> [Directions]:
In the data from the line containing "Task: Click the bold" through the line containing "tap(214, 77)", both included, swap "magnifier icon" for "search icon" and reproduce those lines with nothing else changed.

> [Lines of data]:

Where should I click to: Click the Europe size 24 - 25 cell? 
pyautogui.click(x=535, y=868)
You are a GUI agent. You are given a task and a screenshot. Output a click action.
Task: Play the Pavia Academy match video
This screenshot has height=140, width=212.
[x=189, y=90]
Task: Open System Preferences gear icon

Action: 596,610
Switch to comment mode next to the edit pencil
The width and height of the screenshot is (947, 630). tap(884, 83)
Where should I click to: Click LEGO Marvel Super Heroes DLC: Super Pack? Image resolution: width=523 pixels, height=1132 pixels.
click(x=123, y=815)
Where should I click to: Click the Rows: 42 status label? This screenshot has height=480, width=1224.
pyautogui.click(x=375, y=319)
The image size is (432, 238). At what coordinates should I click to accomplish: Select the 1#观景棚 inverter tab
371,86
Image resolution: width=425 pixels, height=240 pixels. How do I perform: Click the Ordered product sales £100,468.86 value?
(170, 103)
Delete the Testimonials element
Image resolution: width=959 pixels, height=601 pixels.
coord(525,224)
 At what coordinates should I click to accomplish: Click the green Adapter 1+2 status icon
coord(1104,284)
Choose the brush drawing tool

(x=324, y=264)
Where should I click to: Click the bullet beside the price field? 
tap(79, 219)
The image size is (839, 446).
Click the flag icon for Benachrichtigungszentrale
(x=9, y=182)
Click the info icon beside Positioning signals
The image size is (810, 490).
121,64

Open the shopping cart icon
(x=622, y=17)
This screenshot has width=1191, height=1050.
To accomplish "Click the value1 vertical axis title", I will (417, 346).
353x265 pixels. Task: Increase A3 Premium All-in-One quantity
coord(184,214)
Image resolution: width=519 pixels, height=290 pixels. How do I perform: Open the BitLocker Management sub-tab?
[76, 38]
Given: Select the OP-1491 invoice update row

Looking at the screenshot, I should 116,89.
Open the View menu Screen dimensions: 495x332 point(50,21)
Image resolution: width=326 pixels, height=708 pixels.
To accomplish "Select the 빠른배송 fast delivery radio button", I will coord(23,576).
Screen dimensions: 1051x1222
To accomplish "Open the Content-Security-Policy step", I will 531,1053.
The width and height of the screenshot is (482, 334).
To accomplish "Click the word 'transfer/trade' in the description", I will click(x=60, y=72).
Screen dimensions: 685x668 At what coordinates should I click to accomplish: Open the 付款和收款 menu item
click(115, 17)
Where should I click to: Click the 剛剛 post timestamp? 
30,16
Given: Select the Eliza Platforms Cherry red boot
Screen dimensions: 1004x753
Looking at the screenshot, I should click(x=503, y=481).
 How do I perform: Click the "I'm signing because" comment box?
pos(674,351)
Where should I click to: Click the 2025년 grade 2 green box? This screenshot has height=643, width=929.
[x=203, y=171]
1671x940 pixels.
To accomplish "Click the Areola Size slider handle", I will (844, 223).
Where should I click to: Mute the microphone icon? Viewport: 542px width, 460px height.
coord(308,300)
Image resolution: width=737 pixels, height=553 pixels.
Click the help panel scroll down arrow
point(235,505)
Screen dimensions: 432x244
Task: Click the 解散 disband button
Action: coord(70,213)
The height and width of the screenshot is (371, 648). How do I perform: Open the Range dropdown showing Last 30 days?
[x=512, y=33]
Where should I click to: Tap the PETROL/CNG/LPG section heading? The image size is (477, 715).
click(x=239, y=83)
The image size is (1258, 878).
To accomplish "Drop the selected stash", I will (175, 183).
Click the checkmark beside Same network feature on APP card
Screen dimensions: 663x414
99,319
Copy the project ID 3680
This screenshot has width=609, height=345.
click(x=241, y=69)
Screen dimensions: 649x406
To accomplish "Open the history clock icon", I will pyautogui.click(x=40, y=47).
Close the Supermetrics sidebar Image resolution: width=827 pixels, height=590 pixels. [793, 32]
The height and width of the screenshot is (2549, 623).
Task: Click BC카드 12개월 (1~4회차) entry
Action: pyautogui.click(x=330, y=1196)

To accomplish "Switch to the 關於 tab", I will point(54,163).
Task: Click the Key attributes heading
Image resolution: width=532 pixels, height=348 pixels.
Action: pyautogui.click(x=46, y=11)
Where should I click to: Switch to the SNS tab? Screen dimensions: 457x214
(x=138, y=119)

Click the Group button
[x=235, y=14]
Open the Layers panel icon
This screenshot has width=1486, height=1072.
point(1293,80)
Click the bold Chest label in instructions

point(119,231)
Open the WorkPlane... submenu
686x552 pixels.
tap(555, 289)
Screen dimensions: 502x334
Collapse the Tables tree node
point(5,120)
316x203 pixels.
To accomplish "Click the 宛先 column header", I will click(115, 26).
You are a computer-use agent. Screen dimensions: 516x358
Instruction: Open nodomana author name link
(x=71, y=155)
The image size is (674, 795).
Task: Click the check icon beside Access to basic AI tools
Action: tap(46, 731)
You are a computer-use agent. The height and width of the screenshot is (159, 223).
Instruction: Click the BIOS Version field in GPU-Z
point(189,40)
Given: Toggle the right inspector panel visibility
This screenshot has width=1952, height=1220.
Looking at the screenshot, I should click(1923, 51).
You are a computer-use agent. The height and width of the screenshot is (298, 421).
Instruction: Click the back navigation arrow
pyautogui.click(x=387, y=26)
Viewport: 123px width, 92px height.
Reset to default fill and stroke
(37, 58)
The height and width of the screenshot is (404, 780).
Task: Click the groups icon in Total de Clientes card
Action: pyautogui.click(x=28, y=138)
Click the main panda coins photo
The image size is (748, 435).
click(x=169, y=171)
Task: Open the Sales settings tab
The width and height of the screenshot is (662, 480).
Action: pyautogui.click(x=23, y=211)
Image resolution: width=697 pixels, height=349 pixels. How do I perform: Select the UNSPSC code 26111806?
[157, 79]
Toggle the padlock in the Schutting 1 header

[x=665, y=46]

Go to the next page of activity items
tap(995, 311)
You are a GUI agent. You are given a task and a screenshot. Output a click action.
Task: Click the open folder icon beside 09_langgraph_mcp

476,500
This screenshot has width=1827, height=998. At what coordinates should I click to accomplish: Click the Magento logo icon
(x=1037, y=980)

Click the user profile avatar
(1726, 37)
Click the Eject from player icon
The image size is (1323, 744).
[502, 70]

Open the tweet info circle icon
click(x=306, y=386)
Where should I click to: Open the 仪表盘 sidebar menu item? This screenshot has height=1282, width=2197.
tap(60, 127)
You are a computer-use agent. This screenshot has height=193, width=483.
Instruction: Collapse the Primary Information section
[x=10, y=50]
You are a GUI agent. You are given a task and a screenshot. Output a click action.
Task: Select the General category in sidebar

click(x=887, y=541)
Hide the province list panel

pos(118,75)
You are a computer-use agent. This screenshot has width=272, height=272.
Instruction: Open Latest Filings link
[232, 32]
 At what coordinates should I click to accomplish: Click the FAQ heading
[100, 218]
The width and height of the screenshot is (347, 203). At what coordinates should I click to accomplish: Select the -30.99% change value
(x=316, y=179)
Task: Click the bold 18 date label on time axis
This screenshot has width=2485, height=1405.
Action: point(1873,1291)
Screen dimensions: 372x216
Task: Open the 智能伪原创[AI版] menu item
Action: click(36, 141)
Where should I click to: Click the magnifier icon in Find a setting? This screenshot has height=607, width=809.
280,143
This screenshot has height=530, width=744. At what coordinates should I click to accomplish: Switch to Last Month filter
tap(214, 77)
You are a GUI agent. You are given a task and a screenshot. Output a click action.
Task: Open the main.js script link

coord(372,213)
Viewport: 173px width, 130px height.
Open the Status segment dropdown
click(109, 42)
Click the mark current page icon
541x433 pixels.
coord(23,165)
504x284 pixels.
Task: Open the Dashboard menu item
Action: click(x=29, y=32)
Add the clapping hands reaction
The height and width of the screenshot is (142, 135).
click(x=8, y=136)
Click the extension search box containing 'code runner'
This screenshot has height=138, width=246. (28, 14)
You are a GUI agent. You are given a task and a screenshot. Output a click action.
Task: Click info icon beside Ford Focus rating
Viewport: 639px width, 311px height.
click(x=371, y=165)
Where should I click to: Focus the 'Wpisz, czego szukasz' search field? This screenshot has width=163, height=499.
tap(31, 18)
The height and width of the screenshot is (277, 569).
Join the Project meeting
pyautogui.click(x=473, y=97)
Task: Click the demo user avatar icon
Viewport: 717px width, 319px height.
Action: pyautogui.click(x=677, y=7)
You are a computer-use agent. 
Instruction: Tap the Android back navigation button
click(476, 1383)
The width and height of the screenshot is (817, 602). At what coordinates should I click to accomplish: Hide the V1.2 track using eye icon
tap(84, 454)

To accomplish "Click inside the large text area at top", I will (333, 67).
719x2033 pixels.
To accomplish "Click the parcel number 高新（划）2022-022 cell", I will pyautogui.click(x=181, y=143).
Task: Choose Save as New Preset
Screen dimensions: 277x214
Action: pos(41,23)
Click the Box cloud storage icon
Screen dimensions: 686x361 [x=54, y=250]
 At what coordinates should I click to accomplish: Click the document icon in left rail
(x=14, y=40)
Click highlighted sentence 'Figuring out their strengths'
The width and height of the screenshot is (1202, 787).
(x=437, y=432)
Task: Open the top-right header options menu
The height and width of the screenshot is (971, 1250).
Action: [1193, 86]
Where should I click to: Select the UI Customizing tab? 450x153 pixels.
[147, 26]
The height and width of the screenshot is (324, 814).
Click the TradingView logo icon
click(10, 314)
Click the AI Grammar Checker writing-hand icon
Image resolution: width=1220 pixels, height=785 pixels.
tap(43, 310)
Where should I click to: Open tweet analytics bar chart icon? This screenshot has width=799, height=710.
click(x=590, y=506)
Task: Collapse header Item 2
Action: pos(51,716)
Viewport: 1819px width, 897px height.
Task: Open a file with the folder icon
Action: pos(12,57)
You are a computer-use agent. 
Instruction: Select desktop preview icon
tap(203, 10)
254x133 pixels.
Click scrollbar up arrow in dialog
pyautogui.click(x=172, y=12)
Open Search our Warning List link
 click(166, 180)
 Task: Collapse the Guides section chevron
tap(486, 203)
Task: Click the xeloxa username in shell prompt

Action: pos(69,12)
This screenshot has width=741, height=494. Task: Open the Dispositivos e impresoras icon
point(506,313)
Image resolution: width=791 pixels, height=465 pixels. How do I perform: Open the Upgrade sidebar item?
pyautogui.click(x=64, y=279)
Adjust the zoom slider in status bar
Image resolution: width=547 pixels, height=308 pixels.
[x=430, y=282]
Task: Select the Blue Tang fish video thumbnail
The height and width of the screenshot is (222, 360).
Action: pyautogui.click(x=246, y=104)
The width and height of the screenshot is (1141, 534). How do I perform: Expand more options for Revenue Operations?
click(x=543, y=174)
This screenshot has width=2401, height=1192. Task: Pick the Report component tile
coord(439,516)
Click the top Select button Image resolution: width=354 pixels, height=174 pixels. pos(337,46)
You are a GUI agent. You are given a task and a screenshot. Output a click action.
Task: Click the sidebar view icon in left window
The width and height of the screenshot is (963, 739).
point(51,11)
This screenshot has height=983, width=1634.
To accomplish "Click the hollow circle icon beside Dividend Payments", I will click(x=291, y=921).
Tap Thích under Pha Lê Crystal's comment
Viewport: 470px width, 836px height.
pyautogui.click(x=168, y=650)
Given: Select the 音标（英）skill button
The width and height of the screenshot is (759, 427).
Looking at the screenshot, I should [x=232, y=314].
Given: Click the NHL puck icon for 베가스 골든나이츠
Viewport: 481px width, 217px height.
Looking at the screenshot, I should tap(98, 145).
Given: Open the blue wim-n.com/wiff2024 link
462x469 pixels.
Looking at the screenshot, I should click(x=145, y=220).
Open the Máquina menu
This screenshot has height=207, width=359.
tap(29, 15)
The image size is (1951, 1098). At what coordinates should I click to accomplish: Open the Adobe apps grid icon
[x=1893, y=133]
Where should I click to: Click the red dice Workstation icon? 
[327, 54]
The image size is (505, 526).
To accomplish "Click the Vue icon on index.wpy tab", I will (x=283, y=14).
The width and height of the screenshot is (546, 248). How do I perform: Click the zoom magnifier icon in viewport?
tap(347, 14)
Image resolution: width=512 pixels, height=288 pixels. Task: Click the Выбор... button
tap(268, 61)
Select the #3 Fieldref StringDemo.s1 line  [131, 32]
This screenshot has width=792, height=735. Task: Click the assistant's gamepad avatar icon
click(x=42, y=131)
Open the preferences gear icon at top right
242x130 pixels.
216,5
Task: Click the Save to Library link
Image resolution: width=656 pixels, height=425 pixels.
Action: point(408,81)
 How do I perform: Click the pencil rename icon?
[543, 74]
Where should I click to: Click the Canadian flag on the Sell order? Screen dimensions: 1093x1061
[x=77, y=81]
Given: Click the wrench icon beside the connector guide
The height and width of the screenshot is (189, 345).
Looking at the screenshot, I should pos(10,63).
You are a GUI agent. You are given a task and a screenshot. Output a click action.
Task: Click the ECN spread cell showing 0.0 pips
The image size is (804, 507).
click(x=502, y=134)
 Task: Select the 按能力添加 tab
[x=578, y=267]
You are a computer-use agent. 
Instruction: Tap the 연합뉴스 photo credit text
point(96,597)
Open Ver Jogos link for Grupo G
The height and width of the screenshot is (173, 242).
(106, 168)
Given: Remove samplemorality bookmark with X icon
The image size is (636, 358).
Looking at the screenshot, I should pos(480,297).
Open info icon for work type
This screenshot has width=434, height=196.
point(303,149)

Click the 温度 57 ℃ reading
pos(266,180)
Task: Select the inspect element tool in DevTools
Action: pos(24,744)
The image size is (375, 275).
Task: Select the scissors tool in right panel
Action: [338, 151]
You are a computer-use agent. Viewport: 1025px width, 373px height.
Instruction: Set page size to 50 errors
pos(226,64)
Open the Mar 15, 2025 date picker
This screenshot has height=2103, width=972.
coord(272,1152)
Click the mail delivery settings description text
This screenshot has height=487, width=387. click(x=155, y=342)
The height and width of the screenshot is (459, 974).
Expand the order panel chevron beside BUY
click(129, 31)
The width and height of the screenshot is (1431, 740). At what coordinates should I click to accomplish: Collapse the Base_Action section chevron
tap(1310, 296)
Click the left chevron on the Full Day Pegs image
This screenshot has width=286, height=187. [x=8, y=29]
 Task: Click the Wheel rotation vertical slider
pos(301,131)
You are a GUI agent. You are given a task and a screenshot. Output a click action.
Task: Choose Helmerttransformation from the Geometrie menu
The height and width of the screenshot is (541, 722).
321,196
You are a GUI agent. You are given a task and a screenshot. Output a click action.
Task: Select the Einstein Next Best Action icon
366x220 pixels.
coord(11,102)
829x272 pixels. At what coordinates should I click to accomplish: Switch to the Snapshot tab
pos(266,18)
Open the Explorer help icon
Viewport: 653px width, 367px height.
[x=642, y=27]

> [Solution]:
Task: Click the bold 18 date label on time axis
This screenshot has width=2485, height=1405.
Action: point(1873,1291)
Screen dimensions: 372x216
Task: Open the 智能伪原创[AI版] menu item
Action: click(36, 141)
Where should I click to: Click the search icon in Find a setting? This screenshot has height=607, width=809.
280,143
This screenshot has height=530, width=744. At what coordinates should I click to accomplish: Switch to Last Month filter
tap(214, 77)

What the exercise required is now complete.